组合数学

6 - Existence Problems

2019-10-23 14:00 CST
2020-01-02 00:52 CST
CC BY-NC 4.0

Circuit Complexity

Gates: $\wedge$, $\vee$ and $\neg$.

The complexity is defined by # of gates.

Theorem (Shannon 1949): There is a boolean function $f: \lbrace 0, 1 \rbrace^n \rightarrow \lbrace 0, 1 \rbrace$ which cannot be computed by any circuit with $\dfrac{2^n}{3n}$ gates.

Double Counting

  • A party of $n$ guests, the # of guests who shake hands an odd number of times is even.
  • The sum of degrees in a graph is twice the # of edges.
  • Corollary: # of odd-degree vertices is even.

Sperner’s Lemma

Divide a line ${\blue a}{\red b}$ into small segments, color each end point red or blue.

If $a$ and $b$ have different color, then there exists a small segment with different colors on two ends.

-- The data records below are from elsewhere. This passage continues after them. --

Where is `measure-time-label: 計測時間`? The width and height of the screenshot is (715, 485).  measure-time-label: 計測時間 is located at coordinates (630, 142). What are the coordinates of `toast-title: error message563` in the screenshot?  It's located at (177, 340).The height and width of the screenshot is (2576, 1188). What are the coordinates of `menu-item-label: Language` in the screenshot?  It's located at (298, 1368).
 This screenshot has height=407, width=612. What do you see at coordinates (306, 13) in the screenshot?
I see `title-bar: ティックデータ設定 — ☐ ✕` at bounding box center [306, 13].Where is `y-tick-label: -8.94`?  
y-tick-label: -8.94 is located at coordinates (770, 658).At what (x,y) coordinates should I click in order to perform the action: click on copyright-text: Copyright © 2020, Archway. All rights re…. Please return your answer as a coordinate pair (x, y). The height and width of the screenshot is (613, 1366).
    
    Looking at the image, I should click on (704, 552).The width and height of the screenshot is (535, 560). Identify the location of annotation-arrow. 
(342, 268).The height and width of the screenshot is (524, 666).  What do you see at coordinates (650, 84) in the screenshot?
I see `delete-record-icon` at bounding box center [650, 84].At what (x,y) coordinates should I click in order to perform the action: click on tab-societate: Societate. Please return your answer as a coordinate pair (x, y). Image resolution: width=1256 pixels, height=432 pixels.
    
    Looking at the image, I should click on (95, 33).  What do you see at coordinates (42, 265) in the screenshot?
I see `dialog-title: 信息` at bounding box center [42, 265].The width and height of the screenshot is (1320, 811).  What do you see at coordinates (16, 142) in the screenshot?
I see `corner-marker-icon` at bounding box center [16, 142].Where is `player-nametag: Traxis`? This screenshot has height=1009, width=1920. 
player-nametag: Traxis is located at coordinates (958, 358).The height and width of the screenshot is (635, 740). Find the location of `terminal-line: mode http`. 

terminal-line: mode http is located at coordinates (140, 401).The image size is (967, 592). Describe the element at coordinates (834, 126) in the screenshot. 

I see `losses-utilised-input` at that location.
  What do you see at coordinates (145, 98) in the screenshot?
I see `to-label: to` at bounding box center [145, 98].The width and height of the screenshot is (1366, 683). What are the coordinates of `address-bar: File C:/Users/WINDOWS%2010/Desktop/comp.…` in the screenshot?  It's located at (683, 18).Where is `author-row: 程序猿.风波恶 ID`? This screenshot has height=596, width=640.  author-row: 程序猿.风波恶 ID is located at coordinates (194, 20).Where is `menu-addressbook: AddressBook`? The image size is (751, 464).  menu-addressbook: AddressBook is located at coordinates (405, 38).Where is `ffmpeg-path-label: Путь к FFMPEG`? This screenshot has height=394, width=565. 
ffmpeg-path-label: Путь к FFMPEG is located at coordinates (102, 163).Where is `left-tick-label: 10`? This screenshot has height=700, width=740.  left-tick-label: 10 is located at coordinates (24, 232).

Divide a triangle ${\blue a}{\red b}{\green c}$ into small triangles (triangulation) and color each node red, blue or green (each triangle is 3-colored, each line is 2-colored).

Sperner’s Lemma (1928): For all properly colored triangulation of a triangle, there exists a tricolored small triangle.

Consider a dual graph, where

  • each triangle is a vertex, as well as the outer-space
  • add an edge if two triangles share a blue-red edge

Degree of triangle nodes:

  • ${\red R}{\green G}{\blue B}$: $1$
  • ${\red R}{\blue B}{\blue B}$ and ${\red R}{\blue B}{\blue B}$: $2$
  • other cases: 0

The degree of the outer-space node is odd (because ${\blue a}{\red b}$ has different colors, there are odd number of segments with different colors).

According to handshaking lemma, the # of odd-degree vertices is even, therefore # of ${\red R}{\green G}{\blue B}$ triangles must be even.

Pigeonhole Principle

If $> mn$ objects are partitioned into $n$ classes, then some class receives $> m$ objects.

Dirichlet’s Approximation

Theorem (Dirichlet 1879): Let $x$ be a irrational number. For any natural number $n$, there is a rational number $\frac{p}{q}$ such that $1 \leqslant q \leqslant n$ and $$\left\vert x - \dfrac{p}{q} \right\vert < \dfrac{1}{nq}$$

  • fractional part: $\lbrace x \rbrace = x - \lfloor x \rfloor$
  • $(n+1)$ pigeons: $\lbrace kx \rbrace$ for $k = 1, \dots, n+1$
  • $n$ holes: $\left(0, \dfrac{1}{n}\right), \left(\dfrac{1}{n}, \dfrac{2}{n}\right), \dots, \left(\dfrac{n-1}{n}, 1\right)$

There exists $\lbrace ax \rbrace$ and $\lbrace bx \rbrace$ in the same hole, therefore

$$\vert (a-b) x - (\lfloor ax \rfloor - \lfloor bx \rfloor) \vert = \vert \lbrace ax \rbrace - \lbrace bx \rbrace \vert < \dfrac{1}{n}$$

Let $q = a-b$, $p = \lfloor ax \rfloor - \lfloor bx \rfloor$, we have

$$|qx-p| < \dfrac{1}{n} \Leftrightarrow \left\vert x - \dfrac{p}{q} \right\vert < \dfrac{1}{nq}$$

Other Existence Problems

  • forall $S \subseteq [2n]$ that $|S| > n$, there exists $a, b \in S$ such that $a \vert b$
    • consider sets of $2^km$ for different $k$
  • a sequence of $> mn$ different numbers must contain either an increasing subsequence of length $m+1$, or a decreasing subsequence of length $n+1$ (Erdos-Szekeres 1935)
    • define $x_i$ and $y_i$ as the length of longest increasing/decreasing subsequence ending/starting at $a_i$
    • $(x_i, y_i) \neq (x_j, y_j)$ if $i \neq j$ (why?)
    • $>mn$ pigeons, no way to put them into $mn$ holes